:: EXERCISE OBJECTIVE ::
Whenever a line in the material below includes "agent", copy that line.
= = = = = = =
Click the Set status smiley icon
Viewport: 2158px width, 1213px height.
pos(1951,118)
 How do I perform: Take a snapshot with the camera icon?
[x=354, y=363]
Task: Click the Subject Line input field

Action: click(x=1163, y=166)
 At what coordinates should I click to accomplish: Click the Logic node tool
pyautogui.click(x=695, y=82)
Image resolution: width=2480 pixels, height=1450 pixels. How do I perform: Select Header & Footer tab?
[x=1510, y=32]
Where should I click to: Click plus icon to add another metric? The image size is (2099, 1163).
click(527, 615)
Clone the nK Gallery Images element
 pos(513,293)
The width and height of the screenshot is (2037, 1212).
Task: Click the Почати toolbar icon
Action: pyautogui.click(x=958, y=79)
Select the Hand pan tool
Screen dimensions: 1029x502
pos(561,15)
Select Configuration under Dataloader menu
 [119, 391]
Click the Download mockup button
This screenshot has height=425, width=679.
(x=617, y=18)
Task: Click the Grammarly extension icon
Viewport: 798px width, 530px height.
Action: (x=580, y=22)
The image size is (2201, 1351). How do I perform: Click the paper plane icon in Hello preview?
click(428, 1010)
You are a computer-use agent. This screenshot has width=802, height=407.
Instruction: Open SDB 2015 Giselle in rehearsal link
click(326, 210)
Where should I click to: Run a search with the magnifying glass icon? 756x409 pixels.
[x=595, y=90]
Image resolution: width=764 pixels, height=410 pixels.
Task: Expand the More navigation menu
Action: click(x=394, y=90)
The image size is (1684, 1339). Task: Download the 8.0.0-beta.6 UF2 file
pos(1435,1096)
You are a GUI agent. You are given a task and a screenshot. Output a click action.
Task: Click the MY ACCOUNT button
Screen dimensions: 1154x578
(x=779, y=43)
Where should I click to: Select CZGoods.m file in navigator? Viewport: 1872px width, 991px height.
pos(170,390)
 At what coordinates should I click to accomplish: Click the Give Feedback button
= = = = = = =
:: RESPONSE BELOW ::
You are a computer-use agent. This screenshot has width=802, height=407.
You are a GUI agent. You are given a task and a screenshot. Output a click action.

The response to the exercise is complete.